Une photo de ce dernier, affublé d'une toque et d'un manteau de fourrure offerts par son hôte, l'autocrate déchu Noursoultan Nazarbaïev, avait alors beaucoup fait sourire, une mésaventure que son successeur aura certainement à coeur d'éviter.
En Ouzbékistan, pays le plus peuplé d'Asie centrale avec quelque 35 millions d'habitants et longtemps reclus, Emmanuel Macron réparera près de 30 ans d'absence, aucun président français ne s'y étant rendu depuis 1994. Le pays est également un important fournisseur d'uranium à la France.

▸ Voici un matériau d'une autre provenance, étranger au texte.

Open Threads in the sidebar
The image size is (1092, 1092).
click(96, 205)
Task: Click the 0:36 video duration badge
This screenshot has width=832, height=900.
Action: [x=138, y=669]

Au-delà de leur ouverture économique, les deux républiques demeurent des régimes autoritaires où la répression des manifestations est souvent violente, malgré une volonté affichée de libéralisation politique.
En 2022, des émeutes avaient été réprimées dans le sang, faisant respectivement 238 morts au Kazakhstan et 21 en Ouzbékistan.
Si le président ouzbek Chavkat Mirzioïev a certes mis fin en 2016 aux deux décennies d'isolement imposées par son prédécesseur, le redouté Islam Karimov, dont il fut un proche, il ne souffre toujours aucune contestation.
La présidence française préfère de son côté mettre l'accent sur la "dynamique de réformes" dans ce pays et assure que l'Etat de droit sera aussi évoqué durant la visite à Samarcande, joyau architectural ouzbek.